『顔も見たくない』と振られた御曹司に十年越しで執着されていました
「航生君、私、本当に大丈夫だよ。どれだけ嫌味言われても、離婚を迫られても航生君からは離れないし、正々堂々と妻の役割を果たすから」

――あなたと離婚するまでは。

 胸を切なく震わせながら、紗月は航生の手を取った。

「紗月……」

「ここで招待を断ったら航生君がまた責められるでしょ。

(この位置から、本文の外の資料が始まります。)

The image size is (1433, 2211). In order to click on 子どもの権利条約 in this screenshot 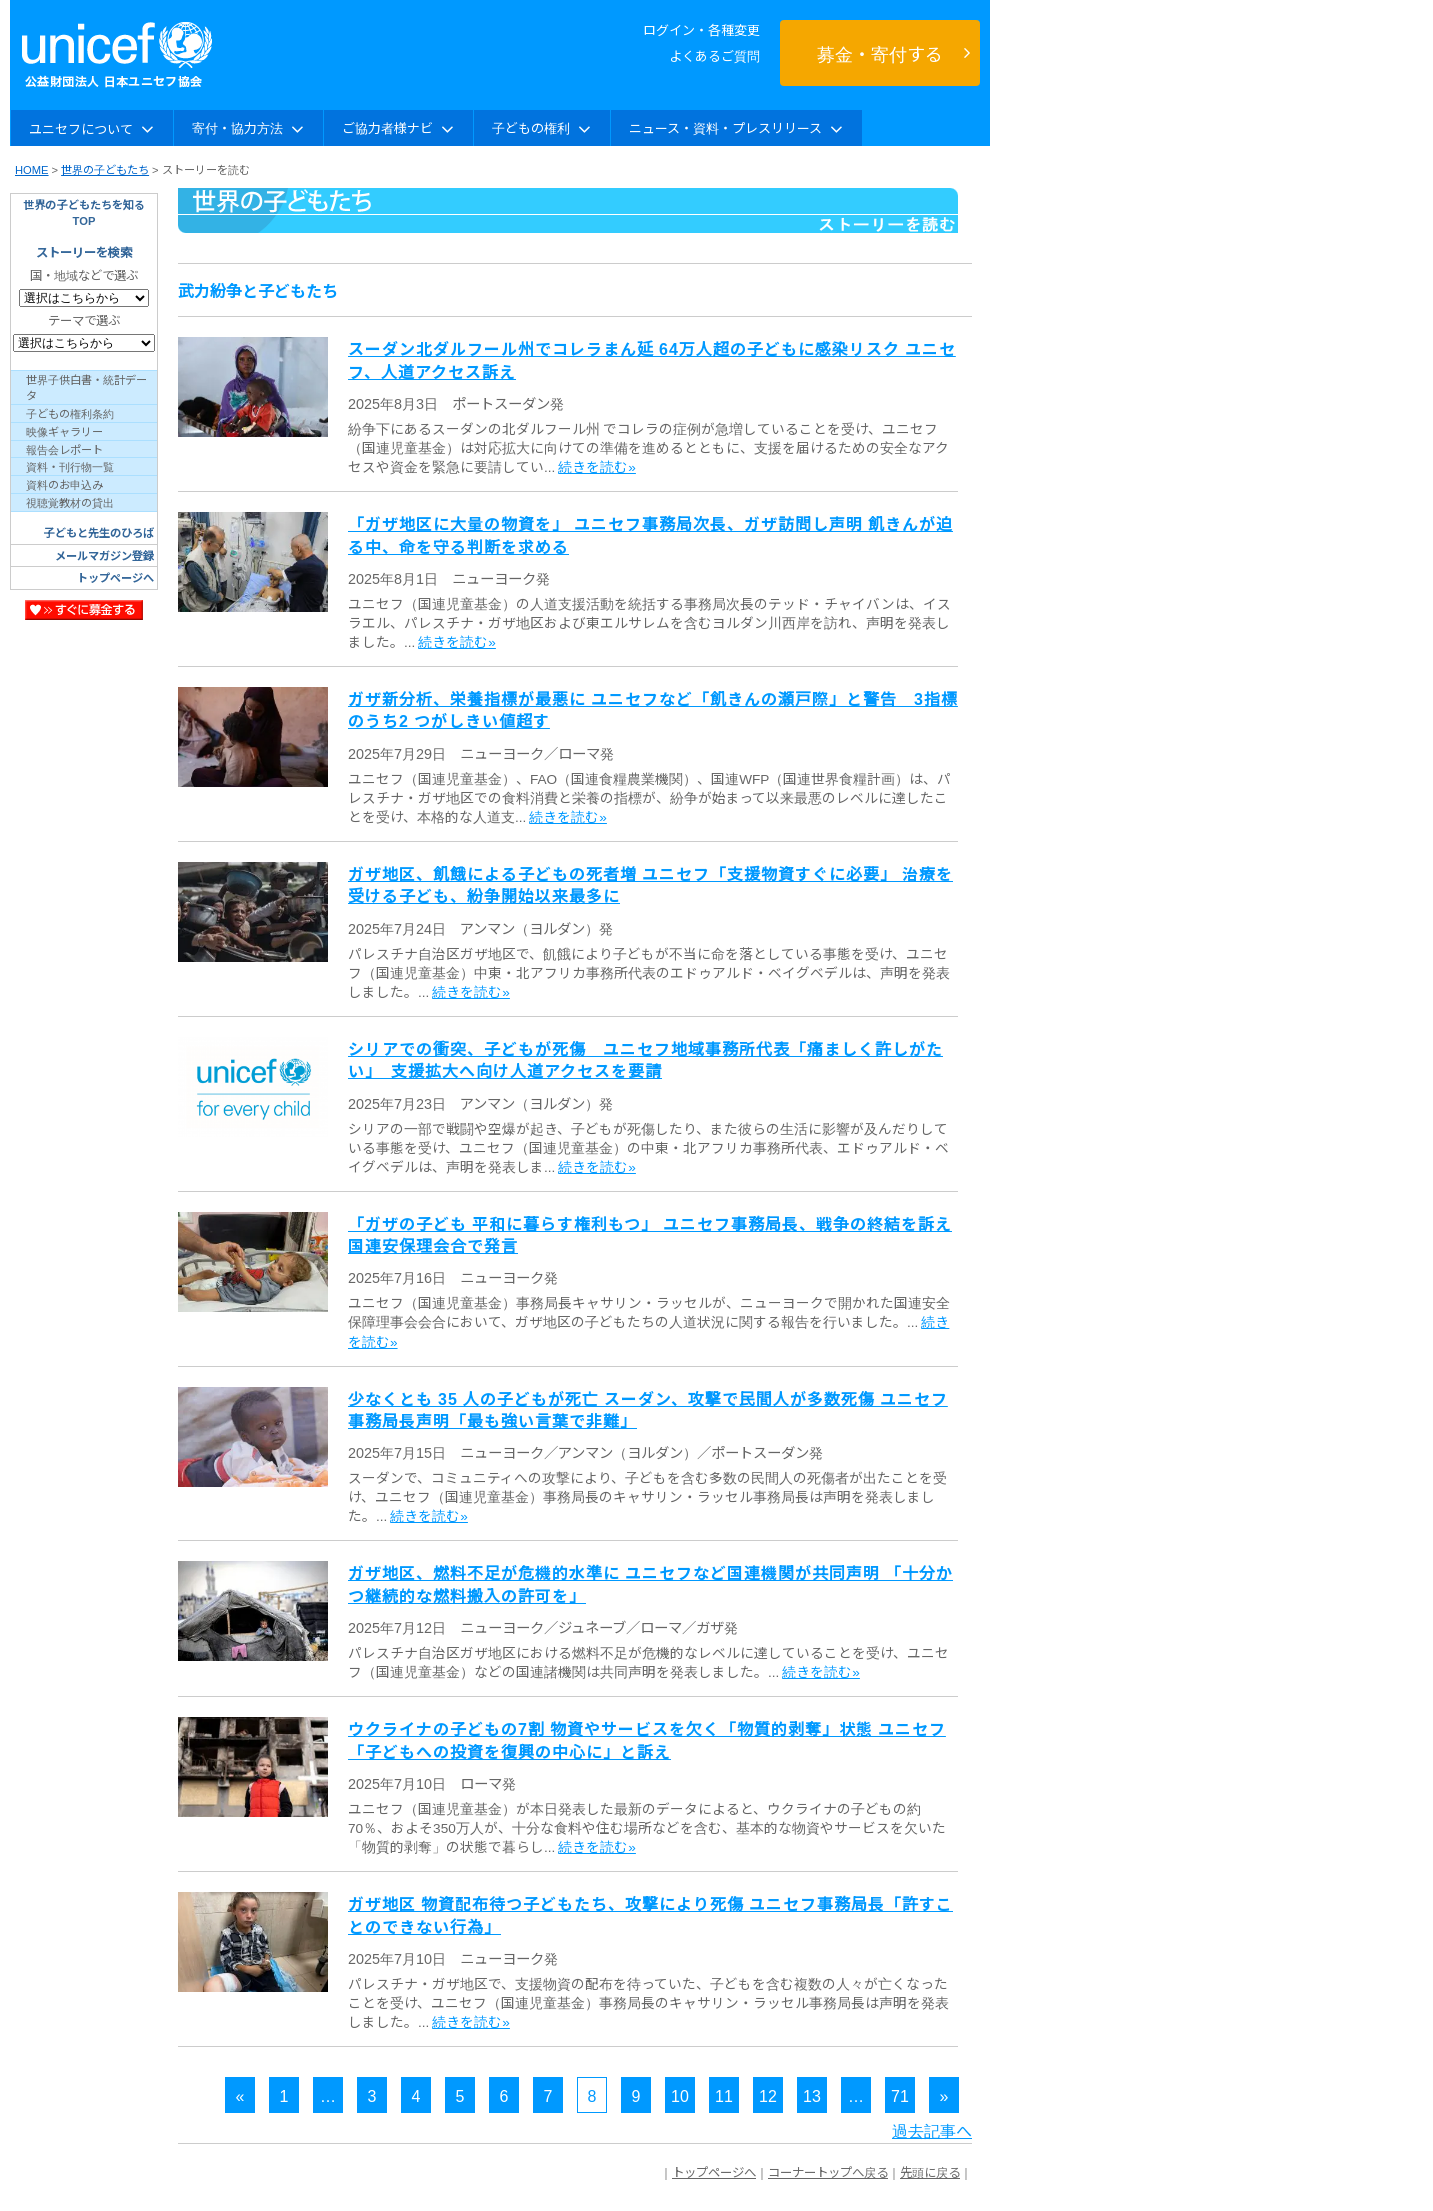, I will do `click(70, 413)`.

私じゃ太刀打ちできないかもしれないけど、がんばるから連れて行って?」

 明るく彼を見上げた瞬間、そっと引き寄せられた。

「……きっと嫌な思いをする」

 抱き寄せる腕は優しいのに、声には抑えきれない切なさが滲んでいる気がした。

「大丈夫だよ。でも、作法とか全然自信ないから、失礼にならない程度の準備は必要かもね」

 逞しい腕の中で、紗月はあえて明るい声を出す。

「ありがとう、紗月……それなら、俺も覚悟を決める」

 そう言って、航生は抱きしめる腕にわずかに力を込めた。


 
「素敵でいらっしゃいますよ!」

 それから約二週間後、姿見に映る自分をまじまじと見ていた紗月は、サロンの女性スタイリストに声を掛けられた。